Central American migrants ride a freight train during their journey toward the U.S.-Mexico border in Ixtepec, Mexico, Saturda
Central American migrants ride a freight train during their journey toward the U.S.-Mexico border in Ixtepec, Mexico, Saturday, July 12, 2014. The number of unaccompanied minors detained on the U.S. border has more than tripled since 2011. Children are also widely believed to be crossing with their parents in rising numbers. (AP Photo/Eduardo Verdugo)

My mother came to this country as a child refugee, without her parents, in an effort to flee the Holocaust. Thankfully, she was taken in and raised for three years in an orphanage on the Lower East Side of New York City.

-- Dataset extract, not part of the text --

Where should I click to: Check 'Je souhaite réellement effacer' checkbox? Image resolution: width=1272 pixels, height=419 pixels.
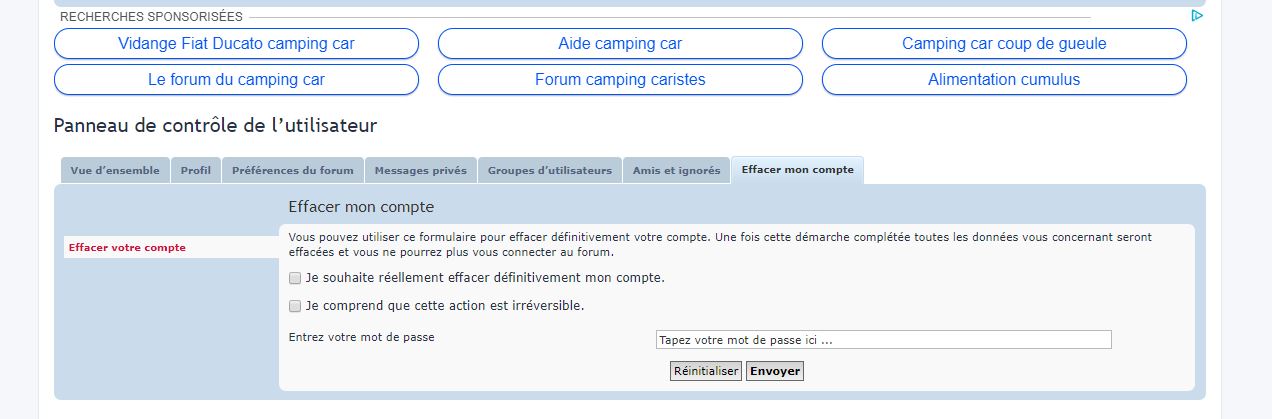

Over the past few weeks I have been thinking of her and struggling with the current humanitarian crisis of unaccompanied minor children crossing U.S. borders.

David Gergen recently compared the plight of unaccompanied migrant children to that of the passengers on the SS St. Louis in 1939. Gergen reminds us of a painful moment in our nation's history, when the U.S. turned away hundreds of passengers -- Jews, seeking asylum. Accompanying Gergen's essay is a black-and-white photograph of people on board the ship after they left U.S. shores and landed in Belgium. While many of the passengers eventually found refuge, about one-third of them were killed on their return. The SS St. Louis was known as the voyage of the damned.

As I scanned the photo, I gasped when the face of my grandfather smiled back at me. He had been on the SS St. Louis and used to recount the story of his journey to me and my brother. He was one of the lucky ones who survived, but to protect his children from danger he had to entrust them (my mother and uncle) to the care of a friend who delivered them to New York by ship.

Like my mother and uncle, the unaccompanied children who arrive at our borders are seeking protection from circumstances they had no role in creating. Though she was traumatized, my mother's migration was safe and supervised.

In contrast, the children coming from Central America face a treacherous and unsupervised journey. They risk death, abuse, injury, kidnapping and human trafficking. And yet they keep coming. So desperate are they to be safe and have opportunities apart from violence, poverty and crime. These are children who simply want to be safe. To go to school, get a job and build a life. A life they simply cannot envision in their countries of origin.

The United States is faced with a very difficult situation as it rightly does not want to incentivize other children to endanger their lives. However, among the children who are currently in the care of the U.S. government, there are undoubtedly children who meet U.S. criteria making them eligible for protection.

Whether here in the U.S. or at the crossroads of Lebanon and Syria, every child coming across a border has a story to tell that should be heard and considered before a decision is made about their future. My grandfather did not have that privilege; if he had it might have spared him unspeakable suffering.

The governments of Guatemala, El Salvador, Honduras, Mexico and the United States must work together on immediate and long-term solutions for these children. They are, after all, children.